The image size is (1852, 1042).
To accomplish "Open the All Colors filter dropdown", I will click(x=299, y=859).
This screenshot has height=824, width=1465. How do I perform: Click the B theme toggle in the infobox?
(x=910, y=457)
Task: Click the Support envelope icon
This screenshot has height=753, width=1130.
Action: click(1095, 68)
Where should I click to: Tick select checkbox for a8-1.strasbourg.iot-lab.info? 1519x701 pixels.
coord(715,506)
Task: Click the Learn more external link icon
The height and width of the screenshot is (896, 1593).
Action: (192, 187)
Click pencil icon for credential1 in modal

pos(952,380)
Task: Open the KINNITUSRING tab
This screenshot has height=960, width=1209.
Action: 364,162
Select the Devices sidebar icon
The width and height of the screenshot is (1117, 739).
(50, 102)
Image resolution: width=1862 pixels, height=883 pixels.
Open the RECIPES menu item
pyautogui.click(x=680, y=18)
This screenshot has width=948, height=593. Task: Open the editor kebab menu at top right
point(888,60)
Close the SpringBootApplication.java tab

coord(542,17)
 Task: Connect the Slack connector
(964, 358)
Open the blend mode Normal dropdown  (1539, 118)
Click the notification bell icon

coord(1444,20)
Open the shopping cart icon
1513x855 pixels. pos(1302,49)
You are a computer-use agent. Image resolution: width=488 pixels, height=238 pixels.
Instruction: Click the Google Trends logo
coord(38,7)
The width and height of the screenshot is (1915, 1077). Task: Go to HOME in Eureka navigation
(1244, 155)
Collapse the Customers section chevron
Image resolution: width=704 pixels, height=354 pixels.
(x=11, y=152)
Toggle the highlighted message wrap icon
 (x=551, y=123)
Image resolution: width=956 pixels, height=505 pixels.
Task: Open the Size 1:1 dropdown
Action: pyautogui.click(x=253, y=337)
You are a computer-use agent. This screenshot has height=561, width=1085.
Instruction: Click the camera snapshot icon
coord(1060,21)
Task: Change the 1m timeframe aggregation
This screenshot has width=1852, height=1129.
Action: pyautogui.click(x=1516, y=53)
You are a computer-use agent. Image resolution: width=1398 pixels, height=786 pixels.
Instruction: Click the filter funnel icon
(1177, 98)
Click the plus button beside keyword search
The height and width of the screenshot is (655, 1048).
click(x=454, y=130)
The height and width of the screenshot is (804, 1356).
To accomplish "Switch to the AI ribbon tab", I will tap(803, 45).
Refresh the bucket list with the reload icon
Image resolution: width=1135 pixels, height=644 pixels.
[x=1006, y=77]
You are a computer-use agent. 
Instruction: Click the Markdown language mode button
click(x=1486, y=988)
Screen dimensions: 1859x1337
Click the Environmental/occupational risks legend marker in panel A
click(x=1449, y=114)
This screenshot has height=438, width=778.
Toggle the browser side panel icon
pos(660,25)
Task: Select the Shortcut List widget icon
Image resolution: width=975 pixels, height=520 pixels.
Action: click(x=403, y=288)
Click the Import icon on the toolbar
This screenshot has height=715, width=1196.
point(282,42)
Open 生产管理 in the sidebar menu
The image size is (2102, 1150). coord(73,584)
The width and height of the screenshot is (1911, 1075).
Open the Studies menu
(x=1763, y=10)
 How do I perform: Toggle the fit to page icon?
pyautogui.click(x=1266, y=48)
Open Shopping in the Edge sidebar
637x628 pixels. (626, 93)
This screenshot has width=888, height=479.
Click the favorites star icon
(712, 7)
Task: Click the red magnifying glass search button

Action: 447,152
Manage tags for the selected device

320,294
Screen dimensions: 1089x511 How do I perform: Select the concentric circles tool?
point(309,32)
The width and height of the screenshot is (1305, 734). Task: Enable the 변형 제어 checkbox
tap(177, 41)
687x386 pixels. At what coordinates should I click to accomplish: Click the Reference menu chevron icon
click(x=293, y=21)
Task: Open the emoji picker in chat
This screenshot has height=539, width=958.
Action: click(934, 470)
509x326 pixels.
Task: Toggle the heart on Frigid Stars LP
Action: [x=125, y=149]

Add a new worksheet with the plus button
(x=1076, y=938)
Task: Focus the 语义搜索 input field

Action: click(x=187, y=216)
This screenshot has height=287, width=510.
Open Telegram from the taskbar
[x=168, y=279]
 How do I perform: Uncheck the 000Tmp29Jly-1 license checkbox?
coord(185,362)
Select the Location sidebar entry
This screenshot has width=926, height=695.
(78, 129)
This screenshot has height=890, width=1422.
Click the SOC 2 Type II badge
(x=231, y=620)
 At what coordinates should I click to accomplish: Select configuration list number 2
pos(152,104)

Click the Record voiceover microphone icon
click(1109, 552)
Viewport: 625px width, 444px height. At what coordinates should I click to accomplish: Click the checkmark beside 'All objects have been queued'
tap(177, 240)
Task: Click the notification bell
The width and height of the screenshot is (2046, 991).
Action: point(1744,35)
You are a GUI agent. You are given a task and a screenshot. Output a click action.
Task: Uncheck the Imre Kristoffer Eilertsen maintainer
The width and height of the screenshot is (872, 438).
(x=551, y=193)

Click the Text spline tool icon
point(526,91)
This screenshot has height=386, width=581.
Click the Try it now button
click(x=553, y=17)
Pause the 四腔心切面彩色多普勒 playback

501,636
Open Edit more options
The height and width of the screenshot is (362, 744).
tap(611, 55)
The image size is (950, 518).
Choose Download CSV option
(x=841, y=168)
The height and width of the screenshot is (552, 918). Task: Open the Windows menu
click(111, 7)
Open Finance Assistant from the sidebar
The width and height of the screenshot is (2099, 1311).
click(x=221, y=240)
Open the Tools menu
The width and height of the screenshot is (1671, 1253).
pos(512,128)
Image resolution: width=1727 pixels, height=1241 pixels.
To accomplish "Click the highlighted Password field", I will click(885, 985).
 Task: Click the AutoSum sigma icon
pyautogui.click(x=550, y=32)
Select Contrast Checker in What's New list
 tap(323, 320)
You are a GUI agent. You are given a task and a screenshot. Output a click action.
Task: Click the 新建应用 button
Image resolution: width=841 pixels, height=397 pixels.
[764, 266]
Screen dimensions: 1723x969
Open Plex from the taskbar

### Your instructions
Up to and including the line that holds "Task: Change the 1m timeframe aggregation", reproduce the records above exactly from their first line, and give nothing else.

### Task result
The image size is (1852, 1042).
To accomplish "Open the All Colors filter dropdown", I will click(x=299, y=859).
This screenshot has height=824, width=1465. How do I perform: Click the B theme toggle in the infobox?
(x=910, y=457)
Task: Click the Support envelope icon
This screenshot has height=753, width=1130.
Action: click(1095, 68)
Where should I click to: Tick select checkbox for a8-1.strasbourg.iot-lab.info? 1519x701 pixels.
coord(715,506)
Task: Click the Learn more external link icon
The height and width of the screenshot is (896, 1593).
Action: (192, 187)
Click pencil icon for credential1 in modal

pos(952,380)
Task: Open the KINNITUSRING tab
This screenshot has height=960, width=1209.
Action: 364,162
Select the Devices sidebar icon
The width and height of the screenshot is (1117, 739).
(50, 102)
Image resolution: width=1862 pixels, height=883 pixels.
Open the RECIPES menu item
pyautogui.click(x=680, y=18)
This screenshot has width=948, height=593. Task: Open the editor kebab menu at top right
point(888,60)
Close the SpringBootApplication.java tab

coord(542,17)
 Task: Connect the Slack connector
(964, 358)
Open the blend mode Normal dropdown  (1539, 118)
Click the notification bell icon

coord(1444,20)
Open the shopping cart icon
1513x855 pixels. pos(1302,49)
You are a computer-use agent. Image resolution: width=488 pixels, height=238 pixels.
Instruction: Click the Google Trends logo
coord(38,7)
The width and height of the screenshot is (1915, 1077). Task: Go to HOME in Eureka navigation
(1244, 155)
Collapse the Customers section chevron
Image resolution: width=704 pixels, height=354 pixels.
(x=11, y=152)
Toggle the highlighted message wrap icon
 (x=551, y=123)
Image resolution: width=956 pixels, height=505 pixels.
Task: Open the Size 1:1 dropdown
Action: pyautogui.click(x=253, y=337)
You are a computer-use agent. This screenshot has height=561, width=1085.
Instruction: Click the camera snapshot icon
coord(1060,21)
Task: Change the 1m timeframe aggregation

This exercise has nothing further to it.